Flaggen von extremistischen Organisationen werden gehisst, eine Horde bewaffneter Männer stürmt  das Regierungsgebäude, ein ganzes Land ist erstarrt und überwältigt von der Geschwindigkeit, mit der das Undenkbare und gleichzeitig Erwartete passiert. Nein, das ist keine Rückschau auf den 6. Jänner in Washington, das ist das Geschehen in Kabul im August 2021.

Die Ähnlichkeiten sind da, sie sind nicht zu übersehen und als Linke müssen wir diese auch benennen: totalitäre, gewaltbereite, extrem konservative, menschenverachtende, toxisch-männliche und im Kern demokratiefeindliche Organisationen rund um den Globus. Was gerade in Afghanistan passiert, geht mit der Entwicklung vieler sozialer Bewegungen der letzten Jahre einher, mit einem frischen Aufwind für alles, was Rückschritt bedeutet. Die Taliban sind zwar keine neue Gruppierung, sondern terrorisieren bereits seit Jahrzehnten die Region, die Welt um sie herum ist aber inzwischen eine andere. Die USA sind nicht mehr die Fackelträgerin einer (vermeintlich) liberalen und demokratisch westlichen Welt, sondern kämpft mit ihrem hauseigenen Sumpf von rechtsextremen und militanten Konservativen bis hinein in eine Regierungskrise. Die westliche Welt steht nicht mehr geschlossen „gegen die Islamisten“ ein, sondern zerbricht innerlich an immer mehr Konfliktlinien.

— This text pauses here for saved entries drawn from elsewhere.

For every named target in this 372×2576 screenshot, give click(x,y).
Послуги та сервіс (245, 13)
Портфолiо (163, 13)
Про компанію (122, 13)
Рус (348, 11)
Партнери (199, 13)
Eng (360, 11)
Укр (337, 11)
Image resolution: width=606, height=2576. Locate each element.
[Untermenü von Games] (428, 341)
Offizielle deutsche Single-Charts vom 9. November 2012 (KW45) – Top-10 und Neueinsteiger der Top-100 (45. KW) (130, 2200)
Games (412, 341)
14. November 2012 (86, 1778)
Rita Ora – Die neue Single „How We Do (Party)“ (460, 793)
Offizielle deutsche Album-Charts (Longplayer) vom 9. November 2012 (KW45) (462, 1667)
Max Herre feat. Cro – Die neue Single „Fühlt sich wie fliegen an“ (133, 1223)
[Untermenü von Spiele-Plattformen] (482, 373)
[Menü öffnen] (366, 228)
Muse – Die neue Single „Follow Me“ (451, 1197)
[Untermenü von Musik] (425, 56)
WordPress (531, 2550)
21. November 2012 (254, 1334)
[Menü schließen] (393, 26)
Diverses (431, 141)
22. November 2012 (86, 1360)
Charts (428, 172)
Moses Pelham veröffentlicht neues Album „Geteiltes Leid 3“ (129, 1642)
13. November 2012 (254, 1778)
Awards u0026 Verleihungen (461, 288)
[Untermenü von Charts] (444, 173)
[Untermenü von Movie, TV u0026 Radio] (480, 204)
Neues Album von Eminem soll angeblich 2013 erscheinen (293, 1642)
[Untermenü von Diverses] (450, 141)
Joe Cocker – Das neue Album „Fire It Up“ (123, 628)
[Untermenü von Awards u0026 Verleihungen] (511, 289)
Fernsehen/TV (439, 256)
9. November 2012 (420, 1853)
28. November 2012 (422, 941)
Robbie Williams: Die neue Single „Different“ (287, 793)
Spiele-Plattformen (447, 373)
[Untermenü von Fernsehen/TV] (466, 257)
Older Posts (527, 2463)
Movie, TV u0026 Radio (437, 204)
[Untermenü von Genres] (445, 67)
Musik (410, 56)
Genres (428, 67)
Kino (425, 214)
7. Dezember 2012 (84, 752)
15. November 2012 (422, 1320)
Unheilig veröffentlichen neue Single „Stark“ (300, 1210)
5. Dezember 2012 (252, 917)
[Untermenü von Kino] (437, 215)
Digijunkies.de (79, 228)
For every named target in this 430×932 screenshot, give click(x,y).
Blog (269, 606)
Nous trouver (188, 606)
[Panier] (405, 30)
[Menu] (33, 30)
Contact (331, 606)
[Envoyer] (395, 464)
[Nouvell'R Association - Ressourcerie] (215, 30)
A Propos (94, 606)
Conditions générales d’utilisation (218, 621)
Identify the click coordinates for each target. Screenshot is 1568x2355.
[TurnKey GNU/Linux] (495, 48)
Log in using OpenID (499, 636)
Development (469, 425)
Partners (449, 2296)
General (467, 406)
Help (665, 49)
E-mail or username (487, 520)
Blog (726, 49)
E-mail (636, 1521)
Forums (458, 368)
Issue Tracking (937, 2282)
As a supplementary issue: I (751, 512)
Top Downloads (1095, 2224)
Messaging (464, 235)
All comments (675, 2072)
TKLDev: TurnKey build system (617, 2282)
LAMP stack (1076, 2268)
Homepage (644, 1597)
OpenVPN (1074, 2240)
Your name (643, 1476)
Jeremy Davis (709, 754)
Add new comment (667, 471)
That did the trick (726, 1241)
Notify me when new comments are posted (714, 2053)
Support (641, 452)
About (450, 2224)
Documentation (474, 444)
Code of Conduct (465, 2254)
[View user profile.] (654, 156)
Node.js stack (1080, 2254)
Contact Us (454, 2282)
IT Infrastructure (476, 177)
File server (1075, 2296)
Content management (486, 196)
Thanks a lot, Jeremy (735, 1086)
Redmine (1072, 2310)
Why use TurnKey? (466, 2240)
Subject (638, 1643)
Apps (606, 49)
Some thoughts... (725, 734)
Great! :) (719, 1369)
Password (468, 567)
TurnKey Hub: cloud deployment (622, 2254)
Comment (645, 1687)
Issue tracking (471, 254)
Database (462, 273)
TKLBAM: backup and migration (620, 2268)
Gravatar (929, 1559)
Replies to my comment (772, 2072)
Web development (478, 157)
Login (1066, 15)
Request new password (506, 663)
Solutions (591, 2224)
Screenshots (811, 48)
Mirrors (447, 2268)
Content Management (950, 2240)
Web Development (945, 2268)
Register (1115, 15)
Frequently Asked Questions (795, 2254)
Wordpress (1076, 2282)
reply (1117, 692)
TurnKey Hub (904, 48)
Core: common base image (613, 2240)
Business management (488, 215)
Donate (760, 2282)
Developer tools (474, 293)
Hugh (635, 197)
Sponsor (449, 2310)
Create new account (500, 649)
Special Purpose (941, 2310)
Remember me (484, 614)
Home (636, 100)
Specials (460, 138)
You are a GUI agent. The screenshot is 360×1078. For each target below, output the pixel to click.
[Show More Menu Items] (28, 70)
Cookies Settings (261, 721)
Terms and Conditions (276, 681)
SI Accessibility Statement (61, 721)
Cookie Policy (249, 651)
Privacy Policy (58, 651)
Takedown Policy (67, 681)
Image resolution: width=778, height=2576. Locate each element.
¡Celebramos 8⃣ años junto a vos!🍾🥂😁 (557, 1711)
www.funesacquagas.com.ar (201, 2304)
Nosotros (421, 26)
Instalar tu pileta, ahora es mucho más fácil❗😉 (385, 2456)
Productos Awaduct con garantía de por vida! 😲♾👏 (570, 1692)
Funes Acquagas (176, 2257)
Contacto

Ein Gründer der "Identitären Bewegung" sympathisiert sich mit den Taliban
Ein Gründer der „Identitären Bewegung“ sympathisiert sich mit den Taliban

Einerseits setzen sich immer mehr autoritär- konservative Regierungschefs durch und werfen die Demokratien in Österreich, Ungarn, Polen, Russland, den USA usw. um Jahrzehnte zurück. Andererseits erstarkt seit Beginn der Covid-19 Pandemie gleichzeitig auch ein generelles Misstrauen in der Bevölkerung gegenüber den demokratischen Institutionen, der Wissenschaft als Grundlage unseres politischen, gesellschaftlichen und medizinischen Handelns und auch gegenüber sozialer Errungenschaften wie der Emanzipation und Gleichstellung von Frauen*, der Inklusion von Menschen aus marginalisierten Gruppen und dem internationalen Solidaritätsprinzip. Diese Entwicklung ist gerade für uns Linke keine Überraschung: Alle eben aufgezählten Werte wurden in den letzten Jahren systematisch ausgehöhlt und für heuchlerische Zwecke missbraucht. Unter dem Deckmantel von Demokratie und Freiheit wurde beinharte wirtschaftliche Ausbeutung von Land und Leuten vorangetrieben, nicht nur in Afghanistan, sondern auf der ganzen Welt. Die Emanzipation von Frauen* wird nach wie vor als Legitimation für Ausländerhass missbraucht, während die zahllosen Femizide durch „autochtone“ Österreicher als einzelne, tragische Beziehungsdramen inszeniert werden.

Durch das Internet verbreiten sich nicht nur Nachrichten augenblicklich über die ganze Welt, sondern auch Ideologien, Propagandamaterial und die Möglichkeit, neue Mitglieder anzuwerben, kommen diesen radikalen Gruppen zugute. Der Daesh, der sogenannte „Islamische Staat“, hat dies fast schon perfektioniert und tausende junge Menschen in Kriegsgebiete gelockt um zu kämpfen, zwangsverheiratet zu werden und zu sterben. Jugendliche vor Ort wurden direkt angeworben oder einfach entführt und zwangsrekrutiert. Gleichzeitig führte ihre Onlineoffensive dazu, dass rund 5.000 Personen aus Europa sich freiwillig dem Möchtegern-Kalifat  angeschlossen haben. Gerade online und ohne die nötige Medienkompetenz ist es allzu leicht, in eine sogenannte „Blase“ zu geraten und immer tiefer in das radikale Gedankengut einzutauchen.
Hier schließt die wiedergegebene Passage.